What is Payment Protection Insurance (PPI)?
Payment Protection Insurance is a policy designed to cover your monthly loan or credit card payments (or a percentage of them) but only if you can’t work because you have suffered an illness or are involved in an accident, or because you have been made redundant.
It is also known as PPI, Loan Protection Insurance or Accident, Sickness and Unemployment Cover (ASU).
Am I paying for Payment Protection Insurance?
If you have a mortgage, loan, credit card, store card or have obtained any other finance in the last 10 years, you may have Payment Protection Insurance (PPI)
To find out if you are one of these people, check your loan agreement or credit card/store card statements to see if it includes PPI.

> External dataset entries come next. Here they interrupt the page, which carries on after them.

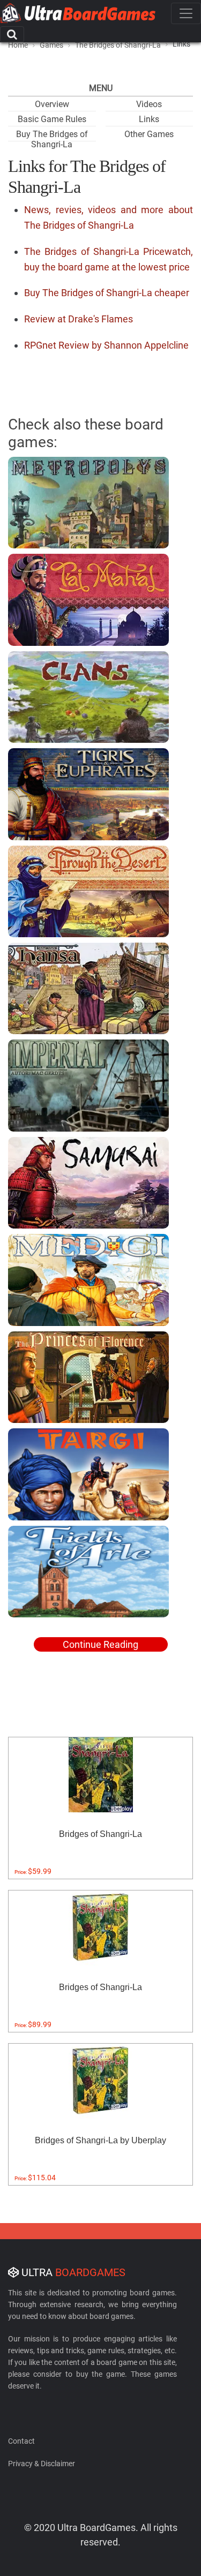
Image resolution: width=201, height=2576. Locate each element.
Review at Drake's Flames (78, 319)
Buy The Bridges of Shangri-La (52, 139)
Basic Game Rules (52, 119)
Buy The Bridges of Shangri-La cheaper (106, 292)
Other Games (149, 134)
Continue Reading (100, 1644)
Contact (21, 2441)
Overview (52, 104)
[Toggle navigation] (186, 13)
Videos (149, 104)
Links (149, 119)
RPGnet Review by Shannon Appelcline (106, 345)
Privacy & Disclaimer (41, 2463)
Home (18, 45)
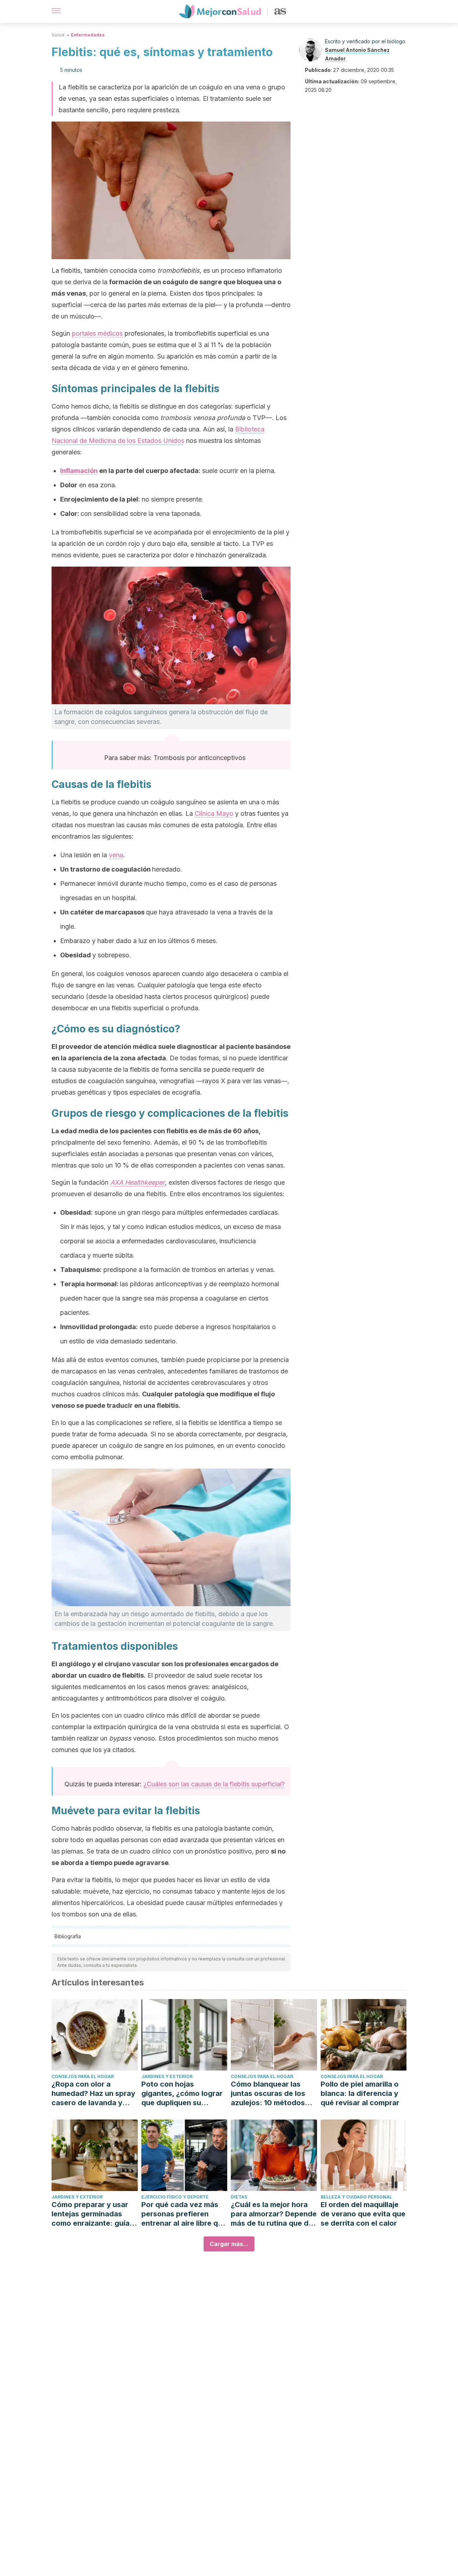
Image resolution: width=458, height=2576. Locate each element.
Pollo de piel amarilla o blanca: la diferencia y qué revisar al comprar (360, 2093)
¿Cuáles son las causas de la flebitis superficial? (214, 1784)
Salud (58, 35)
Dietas (239, 2197)
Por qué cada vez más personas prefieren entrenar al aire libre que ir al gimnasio (183, 2214)
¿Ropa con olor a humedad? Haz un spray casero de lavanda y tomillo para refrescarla (93, 2093)
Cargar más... (229, 2243)
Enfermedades (87, 35)
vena (116, 855)
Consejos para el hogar (83, 2076)
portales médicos (97, 333)
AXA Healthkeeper (137, 1182)
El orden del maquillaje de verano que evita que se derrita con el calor (363, 2213)
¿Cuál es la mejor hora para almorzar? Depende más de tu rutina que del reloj (274, 2214)
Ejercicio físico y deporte (175, 2197)
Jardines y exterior (167, 2076)
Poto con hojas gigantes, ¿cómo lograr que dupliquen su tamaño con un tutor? (182, 2093)
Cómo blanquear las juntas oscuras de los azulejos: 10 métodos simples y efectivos (268, 2093)
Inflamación (79, 470)
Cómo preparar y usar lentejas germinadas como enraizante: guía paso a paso (91, 2214)
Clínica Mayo (214, 813)
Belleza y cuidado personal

For loans, the PPI may be a single-premium policy, which will be shown on your loan agreement as a lump sum added to the loan.
For a credit card, PPI charges should be shown on your statement, as they will be added to your account every month.
How do I know if I
was mis-sold PPI?
Do any of the following statements apply to you:
- You didn't ask for PPI, but it was added anyway?
- You were told the insurance was compulsory or by taking it, you would have a better chance of getting the loan.
- You wasn't aware PPI was optional or that you could buy cheaper cover elsewhere.
- You were unemployed, retired or self-employed when you took out the cover.